Everything in the listing below from the line containing "Screen dimensions: 1147x658" through the line containing "Click the nose" must be repeated exactly; the remaining lines are not wanted.
=== SUPPLIED RECORDS ===
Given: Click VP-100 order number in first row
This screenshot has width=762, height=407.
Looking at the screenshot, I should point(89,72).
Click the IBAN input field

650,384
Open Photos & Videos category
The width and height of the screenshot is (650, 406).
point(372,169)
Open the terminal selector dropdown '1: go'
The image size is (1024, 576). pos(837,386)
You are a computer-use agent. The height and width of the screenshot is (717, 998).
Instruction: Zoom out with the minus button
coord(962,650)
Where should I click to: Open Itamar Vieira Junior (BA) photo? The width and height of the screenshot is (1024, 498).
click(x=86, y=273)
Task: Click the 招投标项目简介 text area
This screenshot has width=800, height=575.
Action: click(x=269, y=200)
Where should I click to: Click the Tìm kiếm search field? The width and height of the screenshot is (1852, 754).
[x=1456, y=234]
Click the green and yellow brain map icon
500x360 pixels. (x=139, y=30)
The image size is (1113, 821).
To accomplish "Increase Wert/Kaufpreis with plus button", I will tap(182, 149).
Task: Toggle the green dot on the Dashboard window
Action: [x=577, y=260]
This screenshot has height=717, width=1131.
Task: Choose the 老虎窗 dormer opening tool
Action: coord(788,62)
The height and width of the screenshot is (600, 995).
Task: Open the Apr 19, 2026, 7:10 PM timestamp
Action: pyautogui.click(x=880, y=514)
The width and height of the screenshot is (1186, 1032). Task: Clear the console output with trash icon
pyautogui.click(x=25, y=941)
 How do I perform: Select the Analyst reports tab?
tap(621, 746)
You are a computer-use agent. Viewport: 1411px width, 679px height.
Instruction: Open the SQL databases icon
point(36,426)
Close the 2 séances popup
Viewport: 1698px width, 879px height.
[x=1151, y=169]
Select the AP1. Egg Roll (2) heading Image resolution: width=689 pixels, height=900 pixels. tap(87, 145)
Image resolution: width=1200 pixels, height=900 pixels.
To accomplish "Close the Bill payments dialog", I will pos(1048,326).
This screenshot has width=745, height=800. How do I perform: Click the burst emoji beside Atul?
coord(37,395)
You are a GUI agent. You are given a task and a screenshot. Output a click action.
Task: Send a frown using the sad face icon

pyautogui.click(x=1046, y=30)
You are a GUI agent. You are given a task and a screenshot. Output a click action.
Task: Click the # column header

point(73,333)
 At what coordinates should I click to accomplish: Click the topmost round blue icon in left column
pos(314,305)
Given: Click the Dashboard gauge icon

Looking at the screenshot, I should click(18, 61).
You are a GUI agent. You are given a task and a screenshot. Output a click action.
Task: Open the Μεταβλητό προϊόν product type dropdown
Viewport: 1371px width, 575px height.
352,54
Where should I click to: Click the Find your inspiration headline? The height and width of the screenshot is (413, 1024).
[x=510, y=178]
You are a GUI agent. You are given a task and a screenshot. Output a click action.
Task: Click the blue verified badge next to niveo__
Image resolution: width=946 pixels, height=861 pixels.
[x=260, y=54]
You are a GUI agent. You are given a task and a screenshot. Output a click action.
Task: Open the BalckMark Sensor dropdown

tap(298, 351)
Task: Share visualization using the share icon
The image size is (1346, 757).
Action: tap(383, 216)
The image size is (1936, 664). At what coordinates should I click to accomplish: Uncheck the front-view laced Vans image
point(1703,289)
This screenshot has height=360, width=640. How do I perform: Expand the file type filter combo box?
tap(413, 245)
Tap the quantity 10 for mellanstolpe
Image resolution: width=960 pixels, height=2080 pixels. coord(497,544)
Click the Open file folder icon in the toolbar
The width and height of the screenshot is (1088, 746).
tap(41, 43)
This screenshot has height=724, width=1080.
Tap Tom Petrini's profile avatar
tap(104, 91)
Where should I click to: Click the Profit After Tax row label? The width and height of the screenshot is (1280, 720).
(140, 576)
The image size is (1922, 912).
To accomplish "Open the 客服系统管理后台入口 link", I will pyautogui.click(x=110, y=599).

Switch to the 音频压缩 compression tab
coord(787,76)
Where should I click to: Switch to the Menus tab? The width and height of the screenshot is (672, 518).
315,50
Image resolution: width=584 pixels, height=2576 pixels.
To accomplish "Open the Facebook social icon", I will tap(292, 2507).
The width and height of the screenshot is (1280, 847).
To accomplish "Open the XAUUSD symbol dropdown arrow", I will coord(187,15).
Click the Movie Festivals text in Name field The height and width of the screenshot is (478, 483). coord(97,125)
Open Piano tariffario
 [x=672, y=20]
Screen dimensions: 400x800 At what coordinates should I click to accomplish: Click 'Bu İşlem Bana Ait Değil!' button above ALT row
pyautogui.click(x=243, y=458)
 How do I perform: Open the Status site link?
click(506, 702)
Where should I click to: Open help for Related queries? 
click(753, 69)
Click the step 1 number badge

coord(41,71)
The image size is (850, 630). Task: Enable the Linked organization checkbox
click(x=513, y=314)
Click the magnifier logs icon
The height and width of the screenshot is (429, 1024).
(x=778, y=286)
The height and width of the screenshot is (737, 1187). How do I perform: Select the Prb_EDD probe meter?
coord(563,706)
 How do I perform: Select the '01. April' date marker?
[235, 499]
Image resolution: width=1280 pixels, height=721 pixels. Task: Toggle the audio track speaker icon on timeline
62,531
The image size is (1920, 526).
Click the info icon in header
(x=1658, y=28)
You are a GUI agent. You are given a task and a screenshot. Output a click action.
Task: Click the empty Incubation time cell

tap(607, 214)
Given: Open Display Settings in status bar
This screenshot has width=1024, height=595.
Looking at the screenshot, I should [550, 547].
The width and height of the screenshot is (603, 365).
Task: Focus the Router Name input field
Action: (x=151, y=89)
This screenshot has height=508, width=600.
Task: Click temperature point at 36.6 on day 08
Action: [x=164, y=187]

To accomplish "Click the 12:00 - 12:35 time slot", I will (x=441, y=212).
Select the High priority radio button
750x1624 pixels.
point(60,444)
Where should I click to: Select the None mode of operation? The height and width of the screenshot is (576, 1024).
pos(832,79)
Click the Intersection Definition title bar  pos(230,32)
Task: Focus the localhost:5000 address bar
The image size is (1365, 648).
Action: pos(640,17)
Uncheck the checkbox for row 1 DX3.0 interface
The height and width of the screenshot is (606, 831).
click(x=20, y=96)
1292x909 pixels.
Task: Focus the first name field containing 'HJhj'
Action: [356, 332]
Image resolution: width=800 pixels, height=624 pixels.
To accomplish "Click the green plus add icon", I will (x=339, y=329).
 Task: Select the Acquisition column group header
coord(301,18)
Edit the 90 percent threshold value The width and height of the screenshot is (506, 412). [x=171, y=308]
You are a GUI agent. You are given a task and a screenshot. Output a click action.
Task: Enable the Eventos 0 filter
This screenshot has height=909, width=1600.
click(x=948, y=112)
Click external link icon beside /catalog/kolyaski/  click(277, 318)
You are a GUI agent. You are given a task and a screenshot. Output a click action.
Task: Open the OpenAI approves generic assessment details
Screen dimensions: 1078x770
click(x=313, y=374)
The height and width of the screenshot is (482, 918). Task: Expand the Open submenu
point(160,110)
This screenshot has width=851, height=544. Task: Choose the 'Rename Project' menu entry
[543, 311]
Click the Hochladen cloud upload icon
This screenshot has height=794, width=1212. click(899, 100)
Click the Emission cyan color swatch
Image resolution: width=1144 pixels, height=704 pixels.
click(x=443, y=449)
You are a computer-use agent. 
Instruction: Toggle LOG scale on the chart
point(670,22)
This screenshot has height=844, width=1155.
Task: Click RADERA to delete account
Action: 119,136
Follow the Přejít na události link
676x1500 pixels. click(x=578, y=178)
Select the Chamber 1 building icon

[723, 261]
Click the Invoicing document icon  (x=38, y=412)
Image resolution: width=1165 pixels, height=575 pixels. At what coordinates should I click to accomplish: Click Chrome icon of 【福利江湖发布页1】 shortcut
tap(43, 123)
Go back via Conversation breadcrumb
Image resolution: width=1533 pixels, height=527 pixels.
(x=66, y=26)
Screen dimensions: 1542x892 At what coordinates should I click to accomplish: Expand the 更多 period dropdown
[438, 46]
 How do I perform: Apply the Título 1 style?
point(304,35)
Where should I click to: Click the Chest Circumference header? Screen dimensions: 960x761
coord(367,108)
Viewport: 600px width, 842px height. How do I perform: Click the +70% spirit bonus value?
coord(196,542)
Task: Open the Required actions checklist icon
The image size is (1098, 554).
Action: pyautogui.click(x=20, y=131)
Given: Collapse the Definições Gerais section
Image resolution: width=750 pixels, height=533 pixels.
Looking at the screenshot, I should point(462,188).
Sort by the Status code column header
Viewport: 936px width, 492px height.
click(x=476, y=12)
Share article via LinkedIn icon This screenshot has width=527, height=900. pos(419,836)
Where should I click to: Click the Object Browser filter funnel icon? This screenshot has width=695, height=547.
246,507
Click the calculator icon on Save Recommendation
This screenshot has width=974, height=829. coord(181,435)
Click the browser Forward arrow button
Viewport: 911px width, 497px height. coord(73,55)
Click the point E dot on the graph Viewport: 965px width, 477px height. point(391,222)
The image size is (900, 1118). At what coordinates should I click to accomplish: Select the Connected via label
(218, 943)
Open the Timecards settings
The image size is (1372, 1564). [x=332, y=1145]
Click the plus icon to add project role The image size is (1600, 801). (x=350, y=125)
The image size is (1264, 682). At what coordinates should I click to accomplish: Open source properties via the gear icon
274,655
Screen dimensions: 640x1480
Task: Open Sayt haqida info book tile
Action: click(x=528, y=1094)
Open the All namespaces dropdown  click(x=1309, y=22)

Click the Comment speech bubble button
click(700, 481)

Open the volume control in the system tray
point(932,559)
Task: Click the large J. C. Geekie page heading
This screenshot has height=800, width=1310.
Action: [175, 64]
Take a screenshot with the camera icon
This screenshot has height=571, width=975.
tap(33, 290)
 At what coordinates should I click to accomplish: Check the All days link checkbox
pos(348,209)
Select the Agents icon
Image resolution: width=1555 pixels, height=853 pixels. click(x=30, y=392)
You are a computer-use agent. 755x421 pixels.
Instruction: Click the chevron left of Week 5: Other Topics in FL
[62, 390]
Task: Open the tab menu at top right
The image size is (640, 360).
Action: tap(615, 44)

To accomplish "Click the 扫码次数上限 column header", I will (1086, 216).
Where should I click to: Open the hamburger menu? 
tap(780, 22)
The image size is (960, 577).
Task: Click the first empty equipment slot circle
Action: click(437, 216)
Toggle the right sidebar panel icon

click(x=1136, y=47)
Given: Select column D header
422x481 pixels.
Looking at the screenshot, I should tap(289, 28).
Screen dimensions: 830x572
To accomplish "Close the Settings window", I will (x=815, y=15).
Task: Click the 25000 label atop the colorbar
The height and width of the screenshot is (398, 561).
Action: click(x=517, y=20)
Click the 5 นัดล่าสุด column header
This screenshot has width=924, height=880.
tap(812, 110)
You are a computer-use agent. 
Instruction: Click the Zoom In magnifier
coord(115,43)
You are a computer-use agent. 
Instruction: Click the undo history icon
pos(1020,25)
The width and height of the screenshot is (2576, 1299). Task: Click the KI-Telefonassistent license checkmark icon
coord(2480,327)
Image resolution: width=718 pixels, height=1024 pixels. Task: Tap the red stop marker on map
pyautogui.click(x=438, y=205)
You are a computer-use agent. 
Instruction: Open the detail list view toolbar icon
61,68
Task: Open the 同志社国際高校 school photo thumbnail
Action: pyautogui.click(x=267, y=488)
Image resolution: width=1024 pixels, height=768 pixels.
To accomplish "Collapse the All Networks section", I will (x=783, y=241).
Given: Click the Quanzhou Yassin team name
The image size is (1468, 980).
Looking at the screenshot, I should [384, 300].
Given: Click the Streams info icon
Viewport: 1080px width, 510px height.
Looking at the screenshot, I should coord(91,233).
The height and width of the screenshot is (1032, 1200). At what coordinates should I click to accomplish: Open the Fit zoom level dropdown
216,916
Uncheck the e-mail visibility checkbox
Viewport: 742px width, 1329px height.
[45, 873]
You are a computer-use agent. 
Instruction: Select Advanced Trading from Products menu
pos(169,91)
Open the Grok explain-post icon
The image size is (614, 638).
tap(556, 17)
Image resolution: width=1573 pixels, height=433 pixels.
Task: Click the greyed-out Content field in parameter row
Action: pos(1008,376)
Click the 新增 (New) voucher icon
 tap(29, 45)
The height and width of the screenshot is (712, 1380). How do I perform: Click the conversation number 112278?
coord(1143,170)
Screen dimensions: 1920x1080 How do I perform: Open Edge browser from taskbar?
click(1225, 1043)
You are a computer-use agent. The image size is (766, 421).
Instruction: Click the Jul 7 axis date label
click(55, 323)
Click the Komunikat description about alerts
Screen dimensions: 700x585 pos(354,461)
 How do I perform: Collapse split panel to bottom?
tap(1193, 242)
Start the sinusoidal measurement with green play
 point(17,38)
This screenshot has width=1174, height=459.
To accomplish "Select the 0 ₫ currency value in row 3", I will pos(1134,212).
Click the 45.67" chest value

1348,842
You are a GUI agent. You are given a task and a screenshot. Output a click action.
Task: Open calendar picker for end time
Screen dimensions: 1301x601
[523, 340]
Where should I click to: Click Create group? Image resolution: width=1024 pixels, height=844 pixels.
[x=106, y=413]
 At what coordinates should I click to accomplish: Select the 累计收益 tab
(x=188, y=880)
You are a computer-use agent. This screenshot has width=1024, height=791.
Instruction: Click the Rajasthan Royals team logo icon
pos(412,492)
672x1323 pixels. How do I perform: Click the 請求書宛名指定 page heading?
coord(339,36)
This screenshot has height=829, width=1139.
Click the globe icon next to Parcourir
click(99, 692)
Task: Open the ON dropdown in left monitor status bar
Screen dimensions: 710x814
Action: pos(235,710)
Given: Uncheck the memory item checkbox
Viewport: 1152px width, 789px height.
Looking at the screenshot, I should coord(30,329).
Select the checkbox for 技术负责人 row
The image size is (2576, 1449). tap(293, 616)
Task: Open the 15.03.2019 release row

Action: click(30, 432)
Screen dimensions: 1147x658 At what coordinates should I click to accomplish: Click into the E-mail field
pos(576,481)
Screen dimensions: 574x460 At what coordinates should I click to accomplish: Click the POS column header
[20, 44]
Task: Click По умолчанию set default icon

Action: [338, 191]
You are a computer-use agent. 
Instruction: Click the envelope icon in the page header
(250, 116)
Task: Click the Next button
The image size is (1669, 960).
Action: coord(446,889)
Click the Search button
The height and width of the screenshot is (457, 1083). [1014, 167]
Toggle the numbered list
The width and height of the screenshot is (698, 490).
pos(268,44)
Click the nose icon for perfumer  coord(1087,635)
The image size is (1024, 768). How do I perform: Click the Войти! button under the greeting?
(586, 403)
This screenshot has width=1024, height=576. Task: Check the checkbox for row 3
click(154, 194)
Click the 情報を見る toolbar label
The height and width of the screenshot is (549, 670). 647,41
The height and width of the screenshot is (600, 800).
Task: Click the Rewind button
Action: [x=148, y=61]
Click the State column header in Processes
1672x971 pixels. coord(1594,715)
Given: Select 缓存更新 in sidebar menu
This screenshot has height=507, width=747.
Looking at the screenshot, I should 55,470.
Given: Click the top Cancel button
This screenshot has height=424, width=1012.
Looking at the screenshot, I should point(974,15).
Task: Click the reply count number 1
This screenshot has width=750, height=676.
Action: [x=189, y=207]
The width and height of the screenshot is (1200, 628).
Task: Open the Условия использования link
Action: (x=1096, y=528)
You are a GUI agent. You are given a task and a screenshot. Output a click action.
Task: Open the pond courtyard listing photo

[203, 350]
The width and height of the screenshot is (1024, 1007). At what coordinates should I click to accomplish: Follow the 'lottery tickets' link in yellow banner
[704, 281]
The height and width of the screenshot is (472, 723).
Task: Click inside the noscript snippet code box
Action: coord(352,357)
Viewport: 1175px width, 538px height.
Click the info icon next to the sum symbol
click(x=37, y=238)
===
**ANSWER TO THIS TASK**
Screen dimensions: 1147x658 At what coordinates should I click to accomplish: Click into the E-mail field
pos(576,481)
Screen dimensions: 574x460 At what coordinates should I click to accomplish: Click the POS column header
[20, 44]
Task: Click По умолчанию set default icon

Action: [338, 191]
You are a computer-use agent. 
Instruction: Click the envelope icon in the page header
(250, 116)
Task: Click the Next button
The image size is (1669, 960).
Action: coord(446,889)
Click the Search button
The height and width of the screenshot is (457, 1083). [1014, 167]
Toggle the numbered list
The width and height of the screenshot is (698, 490).
pos(268,44)
Click the nose icon for perfumer  coord(1087,635)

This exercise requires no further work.